Excerpt to read:
PLD routinely revisits and reviews the existing research to ensure our programs continue to reflect current best practices. This blog revisits and extends the topic of fluency. An earlier blog on the topic can be found here.
Helping students become accurate and automatic readers is central to reading comprehension and confidence. Reading fluency is generally described as comprising three components: accuracy, rate and expression (or prosody). Students with weak fluency often misread words, read slowly with obvious effort, and read aloud in a monotone or robotic manner with limited expression.
Oral Fluency Measures & Words Read Correctly Per Minute
Words correct per minute (WCPM) is used as an indicator of reading fluency by measuring how many words a student reads accurately in one minute. WCPM naturally varies with text difficulty and, therefore, treating WCPM as a range, rather than one singular score, may be more appropriate when using one of PLD’s dictation passages or the next page in the student’s reading book.
A widely referenced source for typical WCPM is the Hasbrouck & Tindal (2017) study. The interquartile range (25th-75th percentile), reflects the middle 50% of WCPM scores for students in the first and second half of Year 1 to Year 3. Schools can use this range to understand the typical growth and to flag students who may require support.
25th–75th Percentile WCPM range from Hasbrouck & Tindal (2017) | Sem 1 | Sem 2 |
Year 1 | 16–59 | 34–91 |
Year 2 | 36–84 | 72–124 |
Year 3 | 59–104 | 91–139 |
A percentile is a way of showing how a score or value compares to a group of other scores. The higher the percentile, the better your performance compared to the group.
Imagine you have a lineup of 100 students from the lowest to the highest score on a test. If you are at the 70th percentile, it means you scored higher than 70 out of the 100 students (or 70% of the time). The 25th-75th percentile is the ‘typical’ or middle range; a student scoring below this range would be considered ‘below the typical range’.
How to interpret percentiles
Percentile Range | Description | Impact |
≤76th | Above Average | Students are performing better than most peers. Reading skills are strong and may benefit from further extension. |
50th–75th | Average | Students are performing similarly to the majority of their peers. They will make steady progress with quality Tier 1 classroom instruction. |
25th–49th | Low Average | Students are performing lower than many peers but still within the broad average range. They are at risk of falling behind and will benefit from targeted Tier 2 intervention. |
≥24th | Well Below Average | Students are performing significantly behind most peers. They will need intensive, individualised Tier 3 intervention. |
In the table above, the shaded area highlights the range that is most relevant for teachers. Students scoring within or above this range are typically reading with sufficient fluency to maximise comprehension. While Hasbrouck and Tindal’s (2017) norms provide valuable insight, Konza (2012) recommendations may be more useful to know if students have become fluent readers. According to Konza (2012):
- By the end of Year 1: 60 words correct per minute.

Aim 1:
Decide whether each statement (a), (b) and (c) agrees with the blog on reading fluency. Answer yes or no for each, quoting the exact words from the blog that settle it.
(a) Reading fluency is generally described as made up of accuracy, rate and expression.
(b) The interquartile range covers the middle 75% of WCPM scores.
(c) Konza (2012) recommends 60 words correct per minute by the end of Year 1.
The blog and the records have no connection to each other.

[Records for finding items]
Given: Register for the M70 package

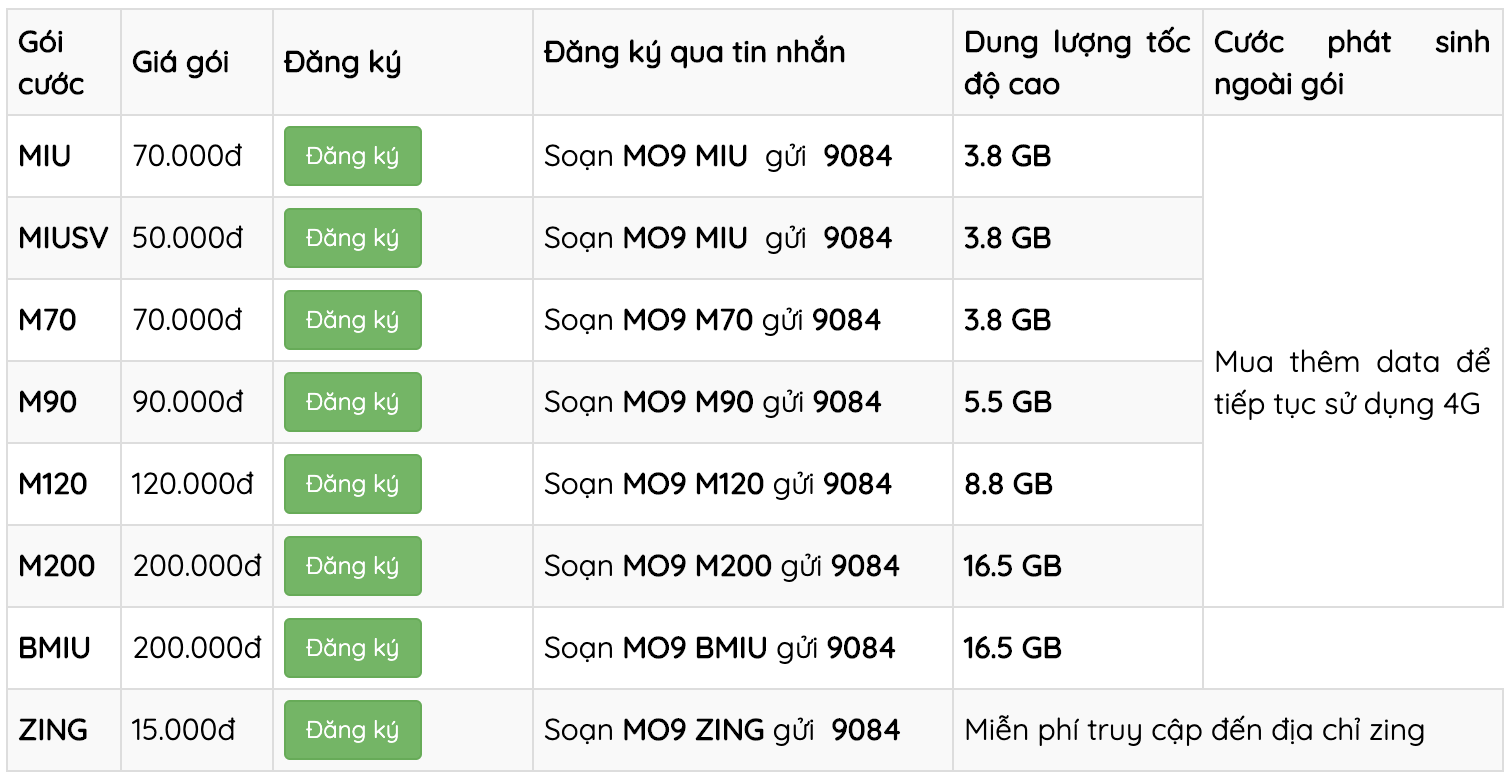Looking at the screenshot, I should tap(353, 320).
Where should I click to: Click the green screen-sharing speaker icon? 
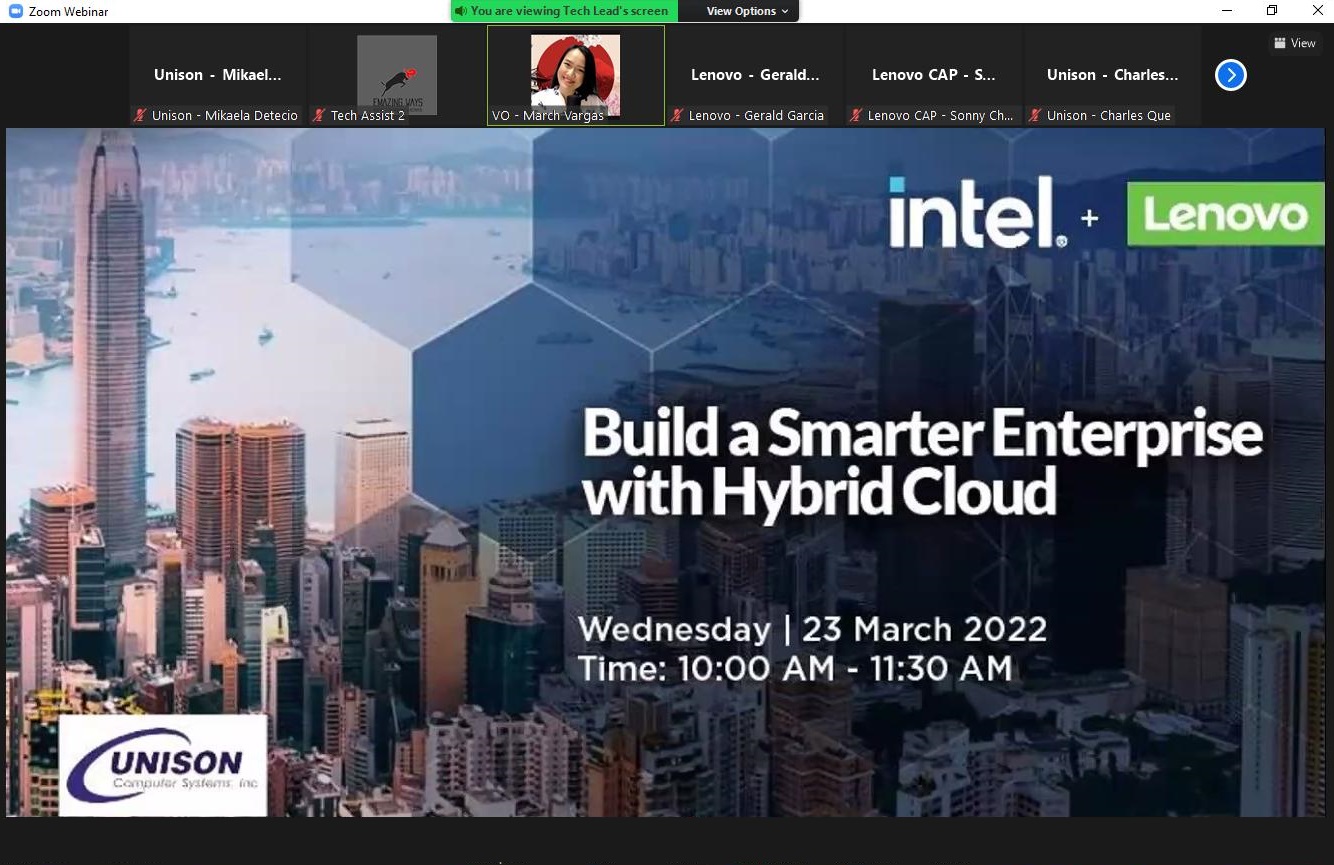pos(460,11)
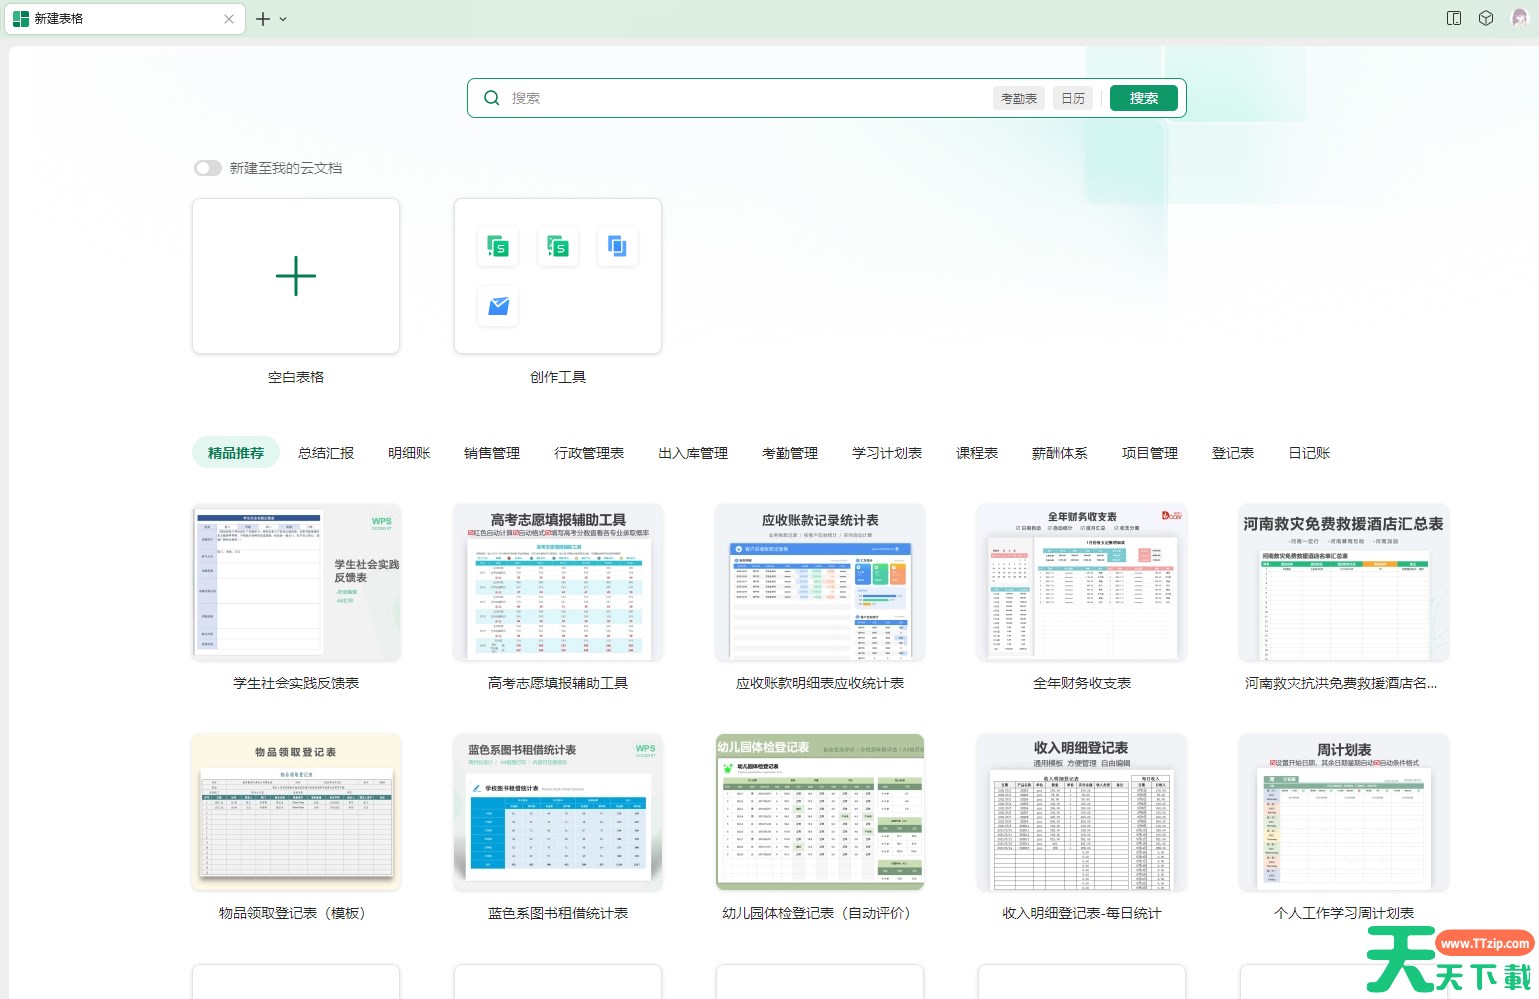The image size is (1539, 999).
Task: Close the 新建表格 tab
Action: click(229, 19)
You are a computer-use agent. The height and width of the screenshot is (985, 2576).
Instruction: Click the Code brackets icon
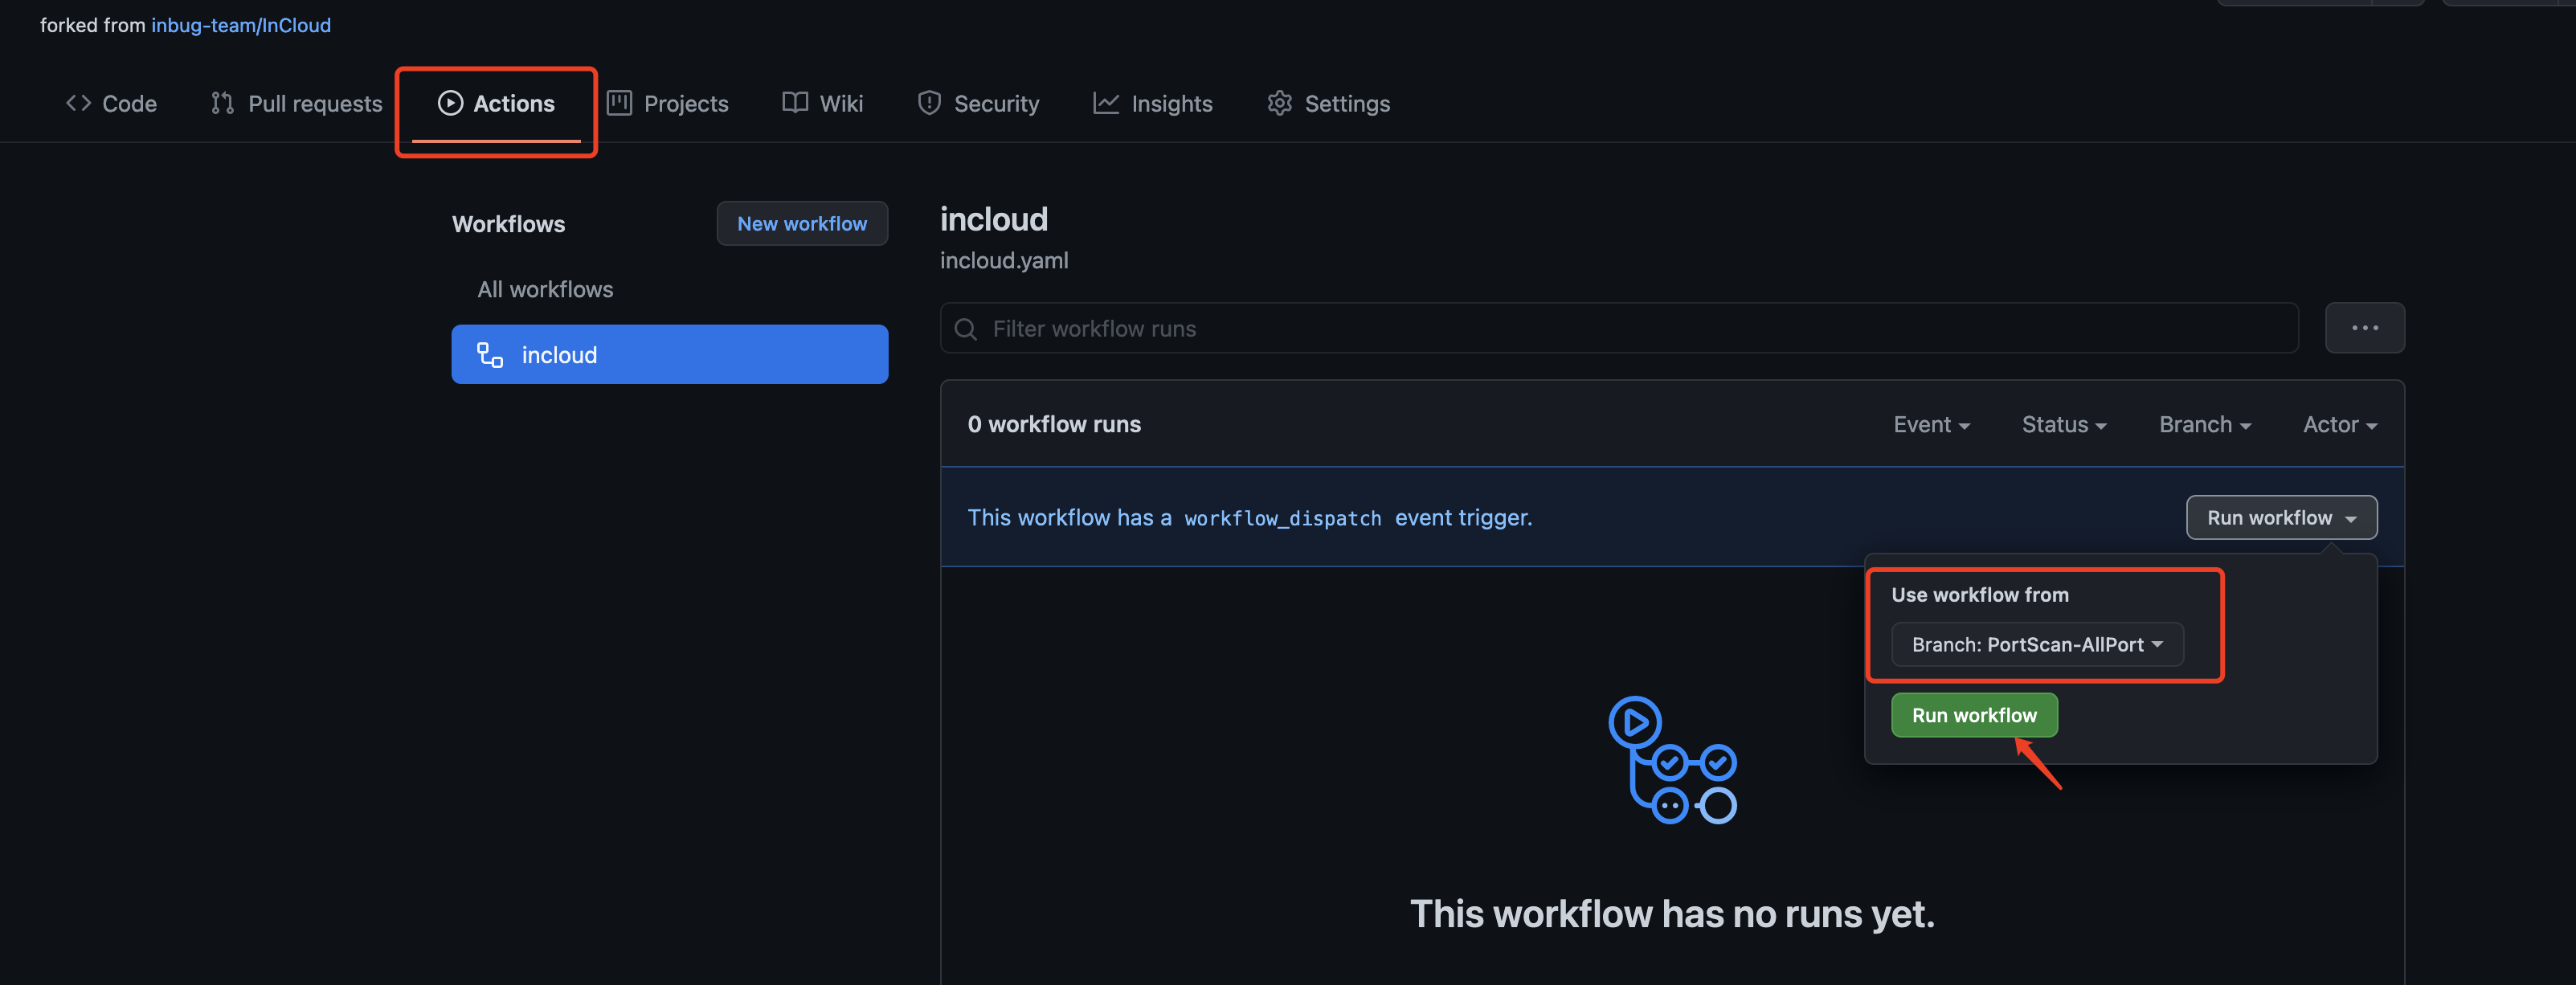coord(78,103)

Aim 2: Duplicate the records exactly, beginning with their first line and continuing through the line containing "Action: click(229, 19)". Leave out the pictures.

Written response 1:
(a) Yes: "Reading fluency is generally described as comprising three components: accuracy, rate and expression (or prosody)."
(b) No: "reflects the middle 50% of WCPM scores"
(c) Yes: "By the end of Year 1: 60 words correct per minute."

Written response 2:
Given: Register for the M70 package

Looking at the screenshot, I should tap(353, 320).
Where should I click to: Click the green screen-sharing speaker icon? 
pos(460,11)
The image size is (1539, 999).
Task: Close the 新建表格 tab
Action: click(229, 19)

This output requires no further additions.